> Task
Answer these questions from the case report on tics and myoclonic jerks below.
1. What drug was the patient started on?
2. At what time of day did her myoclonic body jerks occur?
3. What commonly comes before a tic?

The patient had an uneventful birth, no history of meningoencephalitis, head trauma, or other comorbidities, and no family history of seizures. Examination showed that the cranial nerves and higher mental function were normal, as were the muscle power of all 4 limbs and the deep tendon and plantar reflexes. Video-EEG monitoring was conducted, during which the patient had numerous push-button events. Some of these involved sudden jerks of either arm, while other instances involved the trunk and head. She had multiple myoclonic body jerks that occurred in the early morning and roused her from sleep. “Electrographically they were time locked with generalized polyspikes on the EEG record,” wrote the authors. “A seizure disorder of generalized myoclonic epilepsy was diagnosed and she was started on valproic acid (depakote). At the time of this writing she is ‘seizure’ and ‘tic’ free,” they reported.
This case illuminates a few key differences that often distinguish tics from myoclonic jerks: The leading symptom of JME is jerky movements that typically occur in the morning upon awakening and do not usually recur in the same body part like tics do.6 Additionally, tics are commonly preceded by an urge or uncomfortable sensation that is temporarily relieved by the tic, and most people with tics are able to voluntarily suppress them for a brief time if asked, said Dr Sethi; these factors do not apply to myoclonic jerks.

> Data provided
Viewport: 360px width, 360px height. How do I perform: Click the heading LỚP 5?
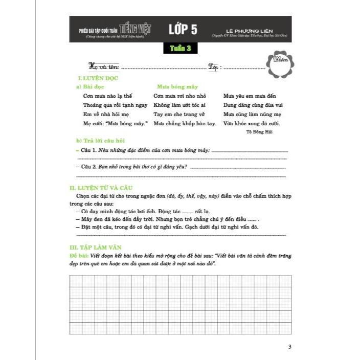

* * *

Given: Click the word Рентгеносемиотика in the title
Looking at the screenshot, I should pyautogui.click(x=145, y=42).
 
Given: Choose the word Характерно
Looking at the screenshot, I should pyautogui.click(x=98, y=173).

> Answer for this exercise
1. Valproic acid (depakote).
2. In the early morning, rousing her from sleep.
3. An urge or uncomfortable sensation.